Our hero - and seldom has the term been used with less justice - has the same name as the author, and is off to attend a literary conference. We see extremely little of this. Instead we see his arrogance, his venom against rivals, and his determination to succeed. All are seen in the curious opening, where he discovers the secret of the 'Macuto Line' - a rope that has pirates' treasure on the end of it, under the sea, only nobody has worked out how to solve it. Guess who does?

But that is an overture to the main event. The protagonist wants to clone his rival, and has - since he is, he is willing to confess, a genius - devised a cloning machine, and secures a cell from Carlos Fuentes by means of a trained wasp.
Upon my return to the hotel, the excitement of the past few hours reached its anticlimax. The first part of the operation, the most demanding part for me, was over: I had obtained a cell from Carlos Fuentes, I had placed it inside the cloning machine, and I had left the machine to operate under optimum conditions. If you add to this the fact that the previous day I had solved the secular enigma of the Macuto Line, I could feel momentarily satisfied and think about other things. I had a few days to do just that. Cloning a living being is not like blowing glass. It happens on its own, but it takes time. Even though the process is prodigiously accelerated, it requires almost a week, according to the human calendar, for it must reconstruct on a small scale the entire geology of the evolution of life.

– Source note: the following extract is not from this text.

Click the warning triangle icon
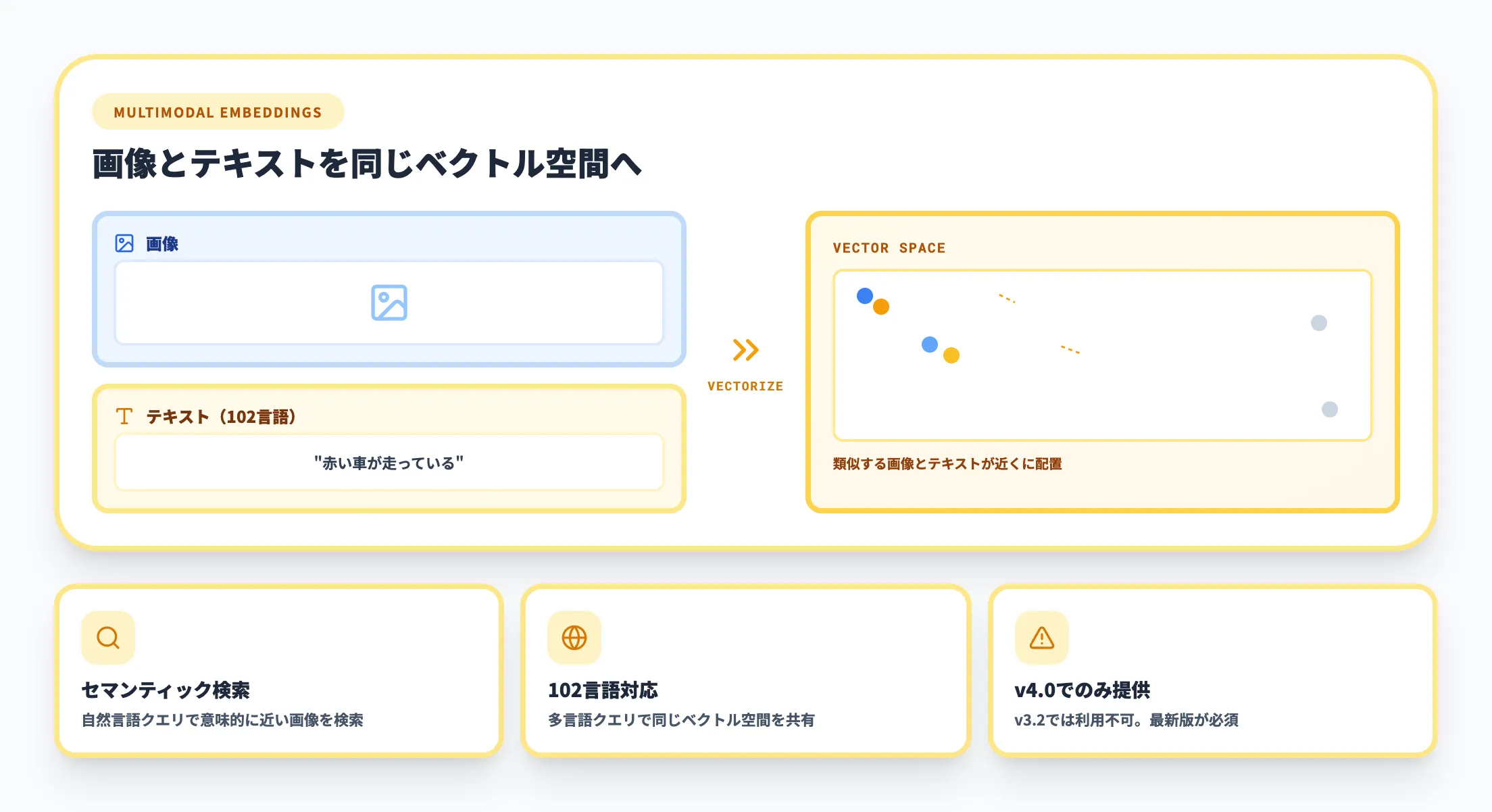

The climax of the novella is undoubtedly the way in which this clone goes awry. I want to say what happens so much - it is so strange, and yet extremely fitting (and goes back neatly to the beginning) - but I won't do Aira the disservice of spoiling the ending, in case you choose to read it.

I have no real idea what I thought about The Literary Conference. It did remind me of the two novels I've read by Adolfo Bioy Casares - in that it pretty much confused me, without alienating me. Perhaps it was more of a tourist venture into the tastes of others, but... it was fun, nonetheless.